I would also just like to say that it’s weird publishing a post that’s barely two pages long on Word. My reviews are seven pages long and ranging from four thousand to six thousand words. This post is below a thousand, and it just doesn’t fell right. I feel like I should keep talking, but I don’t really know what else to say. I’m just tired of Code Geass review. Good gawd, let’s clear some room for the upcoming season, Ok?

Yeah, till next time. I guess.

15 thoughts on “TPAB’s Top Ten: Tips in Reviewing Anime (Part 2 of 10)

  1. I think people gravitate towards covering more mainstream stuff because that will get more hits. Reviewing a niche series that ends up attracting no comments can be discouraging.

    • Yeah, I understand and that reason is pretty valid. I guess I’m just saying that it’s better to build an audience first and then they’ll give you comments. Sometimes your earlier reviews won’t be as great as your later ones, so it’s better to do a review of a mainstream one when you have a good handle on how you review style goes.

  2. If it’s just getting more hits on your site then do a review with the recent anime. If the anime is old but you want to review it because it’s fun and it’s worth writing for then go with that but it will suffer a backlash of not even being bothered of being viewed by anyone (most probably because they never had heard of it or that they don’t have access on watching it). Ah… the irony of things.
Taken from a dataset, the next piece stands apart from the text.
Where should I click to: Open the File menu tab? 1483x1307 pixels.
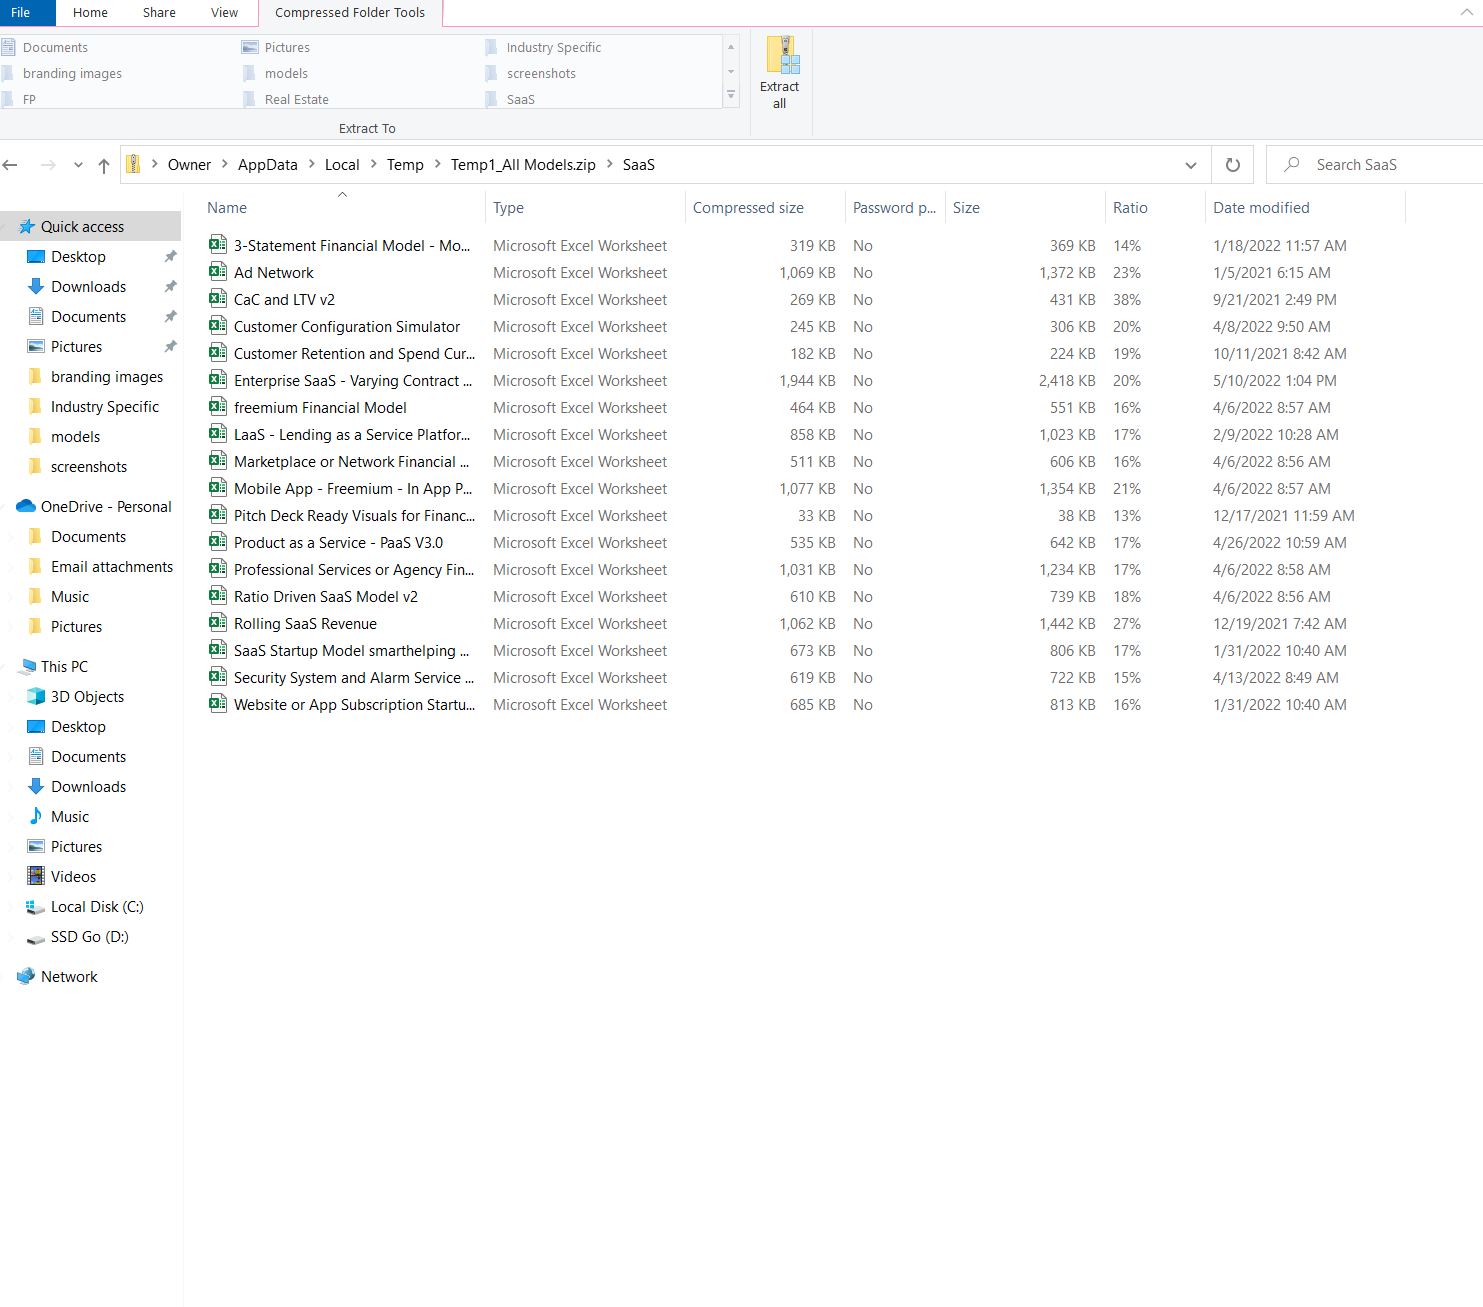tap(21, 13)
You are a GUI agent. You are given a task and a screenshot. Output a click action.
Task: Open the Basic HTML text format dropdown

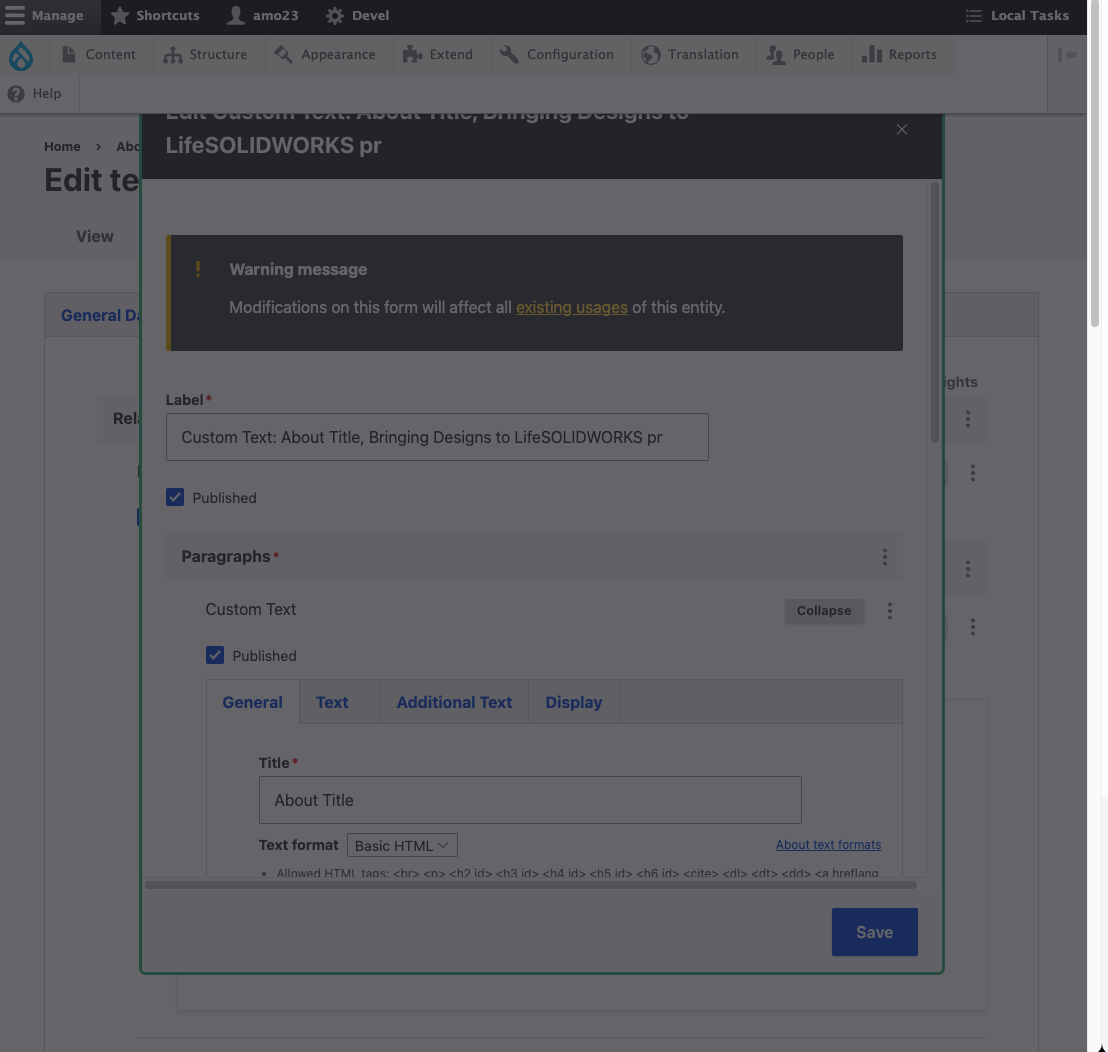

Well for me, I’d just do what I feel on what I want to do because doing something that I do not enjoy doing will only let me curse the thing that I did do the death. Bloggers are not bound with rules since we work independently and gain no profit (unless you do advertisements on your blog) from what we do, but we are bounded to our principles on what we think is right. In a nutshell: do what you want to do!

    • This is just an advice. If you want to improve, then challenge yourself. If not, then I’m sure there is always room for another review of Code Geass. Why the hell not.

      • Actually, I haven’t watched Code Geass but my sister did. She said she liked the combat/battle scenes since it involved strategy.

  3. I liked Hoozuki no Reitetsu but I’d say I can’t get my feelings towards the anime into words. If I ever decide to do a review, I’ll post it here XD

  4. Thank you! That mainstream stuff is such a good point. So many reviewers of different media (movies, music, games, etc.) only focus on what’s popular. It’s safe and easy. Good point about the whole Google search issue. With my Iridium Eye review blog (, I’m forced to check out lesser-known things and more often than not, I go into movies and anime blind. Besides, reviewing only popular stuff is lame. Reviewing more obscure stuff takes more skill and research to craft a decent critique.

    • A lot of people check out reviews for lesser known titles.Some people can’t see that, but I’m glad you understand. Sometimes you just gotta give love to titles that needs it. 🙂

      • Definitely. It’s also fun to scour more obscure titles to show some great movies or anime that no one’s ever heard of. Some of the stuff I’ve reviewed include movies that don’t have Wikipedia pages, so it make research tougher, yet more fun.

  5. Hiya! I’m about half a year late for commenting on this, but whatever.

    I’m intending not to specialise in reviews, but it just so happens I tackled Hozuki no Reitetsu (season 1) as the first post in a review format, which you can find here ->

    I’ll also be following your (and others’) coverage of YuruCamp for the Winter Games, so hopefully we’ll be able to meet again on one of those posts.

    • hey, thanks for sharing your review. I’ll check it out.
      and thanks for the comment and support. I’ll win, so prepare your congratulations *smirk face* I kid.